When you're an enterprise administrator, UNIX/Linux is a heck of a lot easier to manage. Again, I managed Windows systems too -- and was even an early NT proponent back in 1993 (I thought Linux was a toy at that time). But by 1994, Microsoft made some really stupid choices (despite some good, core architects who had no say) and the rest is history.
I
Barry1980 said:
also plan to upgrade to Windows Vista, as soon as I see reports on it being a stable platform.:2 cents:
I'd avoid it. Incompatibility and no better security -- just a few more useless nags and prompts that make you "feel more secure."
BTW, I'm an American and I could care less about the DOJ lawsuit against Microsoft. I think PC OEMs and retail channels created their own mess with Microsoft by assuming "a free lunch" (i.e., Microsoft used to give their software away to PC OEMs and the retail channels, even paying "rebates" so vendors wouldn't ship competitor's products they had bought). The US government should think more about getting their way as a consumer, instead of a regulator.
Computing and the Internet works on Open Standards. Every single, major innovation has
never been invented by Microsoft. Microsoft bought the 3rd best product and then just bundled it so it was the default -- including Spyglass Explorer, now known as Internet Explorer. Even MS Office is still so kludgely hacked together that it's not well integrated.

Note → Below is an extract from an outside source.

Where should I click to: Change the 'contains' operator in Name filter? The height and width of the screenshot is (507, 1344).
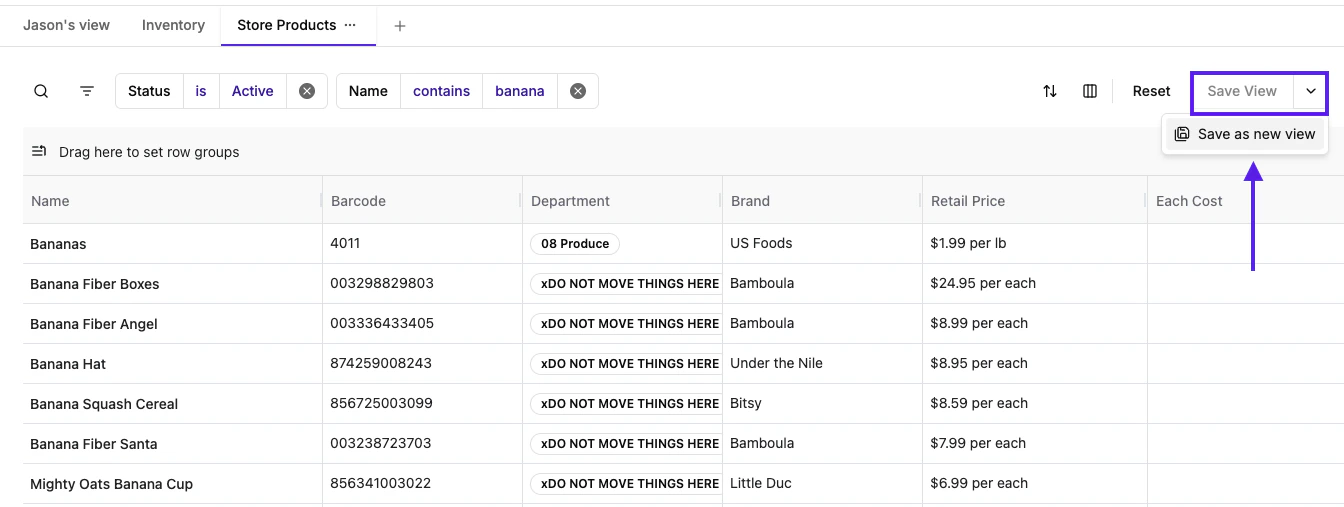[x=441, y=91]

Even Gates' 1975 "Most of You Steal Your Software" anti-piracy article was actually him bitching about people who "stole back" his changes on the code he originally stole from his peers and then modified. Talk about hypocrisy! Microsoft has never written one thing (not even Basic, which was stolen from Digital, illegally) -- and in several cases -- they were caught red handed for stealing without any license or legal agreement (IBM settled out-of-court for US$800,000 on Microsoft's behalf for MS/PC-DOS 1.0, which was an ******* rip of CP/M done by Seattle Computer Products which Microsoft licensed from for US$50,000).
I purposely love it when a core BSD UNIX or Linux library has a security hole. Because 9 times out of 10, it's also a security hole in Windows. Libz and libpng were perfect examples. You're running UNIX/Linux if you're running Windows -- WIndows has far more SCO UNIX code in it than any Open Source BSD UNIX or Linux, and has since MS-DOS 2.0.